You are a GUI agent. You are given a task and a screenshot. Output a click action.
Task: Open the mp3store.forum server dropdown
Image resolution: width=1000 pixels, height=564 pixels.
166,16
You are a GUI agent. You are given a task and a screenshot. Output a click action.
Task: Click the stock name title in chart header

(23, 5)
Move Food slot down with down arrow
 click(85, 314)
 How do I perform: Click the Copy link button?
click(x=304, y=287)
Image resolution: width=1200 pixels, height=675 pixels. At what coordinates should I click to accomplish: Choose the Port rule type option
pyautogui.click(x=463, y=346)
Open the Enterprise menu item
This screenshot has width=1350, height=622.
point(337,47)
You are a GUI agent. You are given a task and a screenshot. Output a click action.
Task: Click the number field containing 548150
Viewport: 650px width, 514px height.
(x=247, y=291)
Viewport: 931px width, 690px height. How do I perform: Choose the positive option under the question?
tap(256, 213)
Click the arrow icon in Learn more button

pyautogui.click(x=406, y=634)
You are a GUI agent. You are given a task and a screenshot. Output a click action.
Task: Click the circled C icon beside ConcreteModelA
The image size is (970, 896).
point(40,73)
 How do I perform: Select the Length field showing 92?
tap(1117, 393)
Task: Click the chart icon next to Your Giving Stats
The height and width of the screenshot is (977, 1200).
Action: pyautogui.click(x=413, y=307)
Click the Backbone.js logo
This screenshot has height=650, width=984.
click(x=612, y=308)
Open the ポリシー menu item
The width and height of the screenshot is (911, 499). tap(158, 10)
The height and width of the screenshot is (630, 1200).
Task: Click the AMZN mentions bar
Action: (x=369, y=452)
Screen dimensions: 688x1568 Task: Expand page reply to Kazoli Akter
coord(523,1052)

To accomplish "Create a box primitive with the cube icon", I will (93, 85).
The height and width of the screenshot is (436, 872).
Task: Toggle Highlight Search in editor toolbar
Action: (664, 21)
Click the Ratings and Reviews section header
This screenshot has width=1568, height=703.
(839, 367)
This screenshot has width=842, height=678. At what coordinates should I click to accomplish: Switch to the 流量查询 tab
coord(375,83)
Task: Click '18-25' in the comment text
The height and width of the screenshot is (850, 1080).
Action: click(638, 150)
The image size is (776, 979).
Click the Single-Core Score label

———

The required result is an identical copy of the records above.

You are a GUI agent. You are given a task and a screenshot. Output a click action.
Task: Open the mp3store.forum server dropdown
Image resolution: width=1000 pixels, height=564 pixels.
166,16
You are a GUI agent. You are given a task and a screenshot. Output a click action.
Task: Click the stock name title in chart header

(23, 5)
Move Food slot down with down arrow
 click(85, 314)
 How do I perform: Click the Copy link button?
click(x=304, y=287)
Image resolution: width=1200 pixels, height=675 pixels. At what coordinates should I click to accomplish: Choose the Port rule type option
pyautogui.click(x=463, y=346)
Open the Enterprise menu item
This screenshot has width=1350, height=622.
point(337,47)
You are a GUI agent. You are given a task and a screenshot. Output a click action.
Task: Click the number field containing 548150
Viewport: 650px width, 514px height.
(x=247, y=291)
Viewport: 931px width, 690px height. How do I perform: Choose the positive option under the question?
tap(256, 213)
Click the arrow icon in Learn more button

pyautogui.click(x=406, y=634)
You are a GUI agent. You are given a task and a screenshot. Output a click action.
Task: Click the circled C icon beside ConcreteModelA
The image size is (970, 896).
point(40,73)
 How do I perform: Select the Length field showing 92?
tap(1117, 393)
Task: Click the chart icon next to Your Giving Stats
The height and width of the screenshot is (977, 1200).
Action: pyautogui.click(x=413, y=307)
Click the Backbone.js logo
This screenshot has height=650, width=984.
click(x=612, y=308)
Open the ポリシー menu item
The width and height of the screenshot is (911, 499). tap(158, 10)
The height and width of the screenshot is (630, 1200).
Task: Click the AMZN mentions bar
Action: (x=369, y=452)
Screen dimensions: 688x1568 Task: Expand page reply to Kazoli Akter
coord(523,1052)

To accomplish "Create a box primitive with the cube icon", I will (93, 85).
The height and width of the screenshot is (436, 872).
Task: Toggle Highlight Search in editor toolbar
Action: (664, 21)
Click the Ratings and Reviews section header
This screenshot has width=1568, height=703.
(839, 367)
This screenshot has width=842, height=678. At what coordinates should I click to accomplish: Switch to the 流量查询 tab
coord(375,83)
Task: Click '18-25' in the comment text
The height and width of the screenshot is (850, 1080).
Action: click(638, 150)
The image size is (776, 979).
Click the Single-Core Score label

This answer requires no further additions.